Sunder classified the report's conclusions as "simple, straightforward, elegant and going along with what was observed. I would say that the findings we have are incredibly conclusive that fire is why WTC 7 collapsed."

"We had computer programs that took six to eight months to get a correct run" is a very telling statement -- particularly when you understand that NIST tried several sets of parameters to try to get the building to fall, and didn't stop changing them until it "fell." Hardly a scientific approach.

Given that Sunder was just quoted as having said that NIST knew from the beginning that the study would be difficult, it's hard to understand why (a) he then "underestimated" the effort, and (b) NIST declined to add investigators to an understaffed operation.

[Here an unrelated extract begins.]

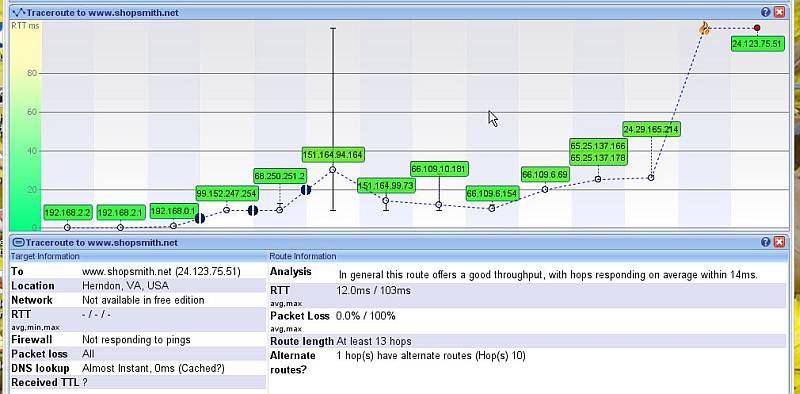This screenshot has height=394, width=800.
Task: Click the Target Information section header
Action: tap(45, 256)
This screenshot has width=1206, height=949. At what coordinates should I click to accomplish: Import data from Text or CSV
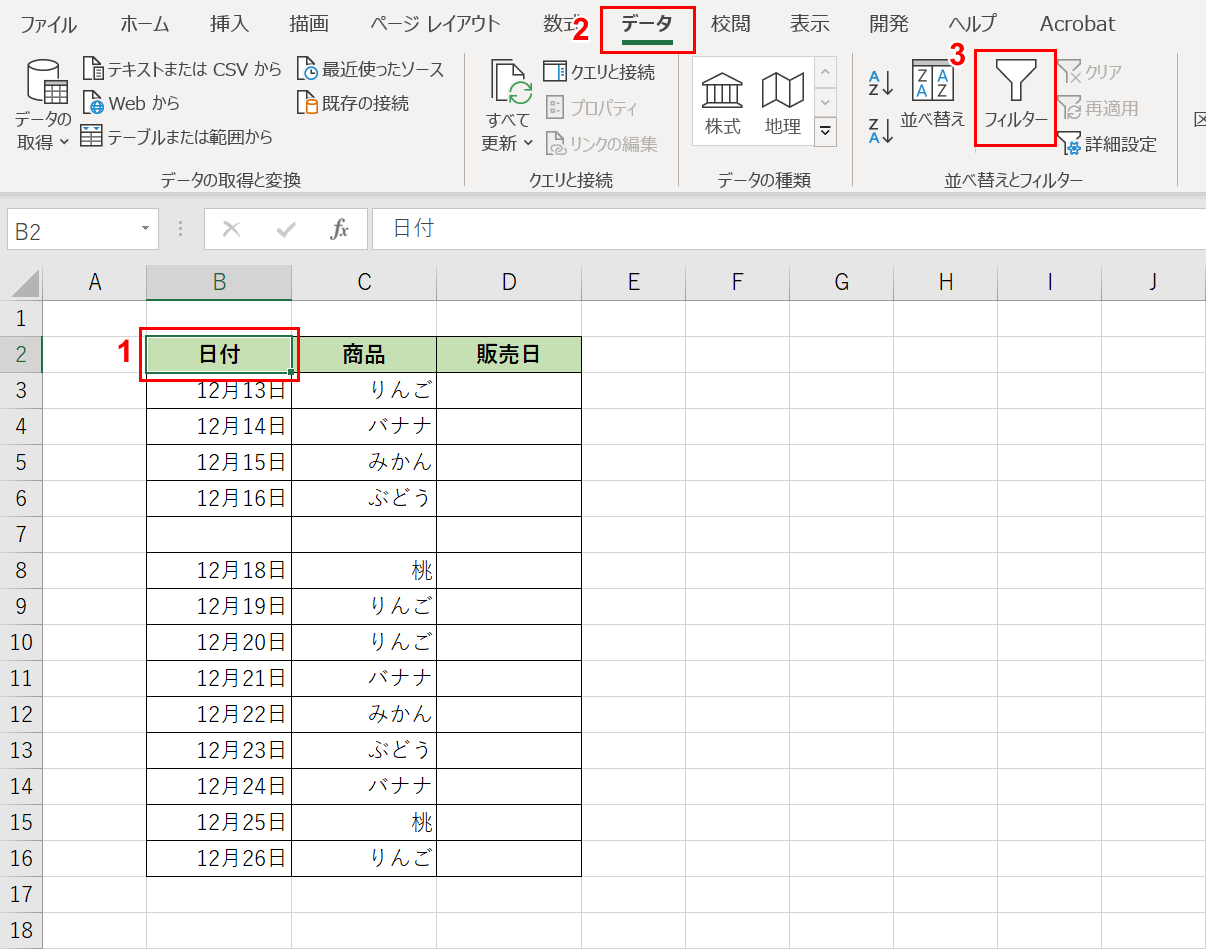[x=182, y=69]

But let's not fault him for that kind of incompetence. What he does need to be faulted for is absurdly saying that his conclusions -- see the crumpled building above, so utterly at odds with the videos of the collapse -- "go along with what was observed." And he should be held responsible for the afore-mentioned fraud committed by the omission of the shear studs from the model.

It is certainly understandable, given all this, that NIST refuses to permit the scientists involved to discuss the report in public with its critics, though that refusal is highly unscientific. But it is unacceptable, bordering on criminal, that they refuse to release their model's inputs for the usual scientific examination, on the grounds of "public safety." They are leaving construction engineers without the information they need to decide if their long-held building standards are in need of radical revision. So much for public safety.

And so much for Popular Mechanics. This article is the equivalent of a newspaper covering a criminal trial, and saying, "The accused didn't do it, because his lawyer stood up in court and said the accused didn't do it." And the failure to release the model's input data for scientific scrutiny is like failing to put that lawyer under oath when he makes the claim.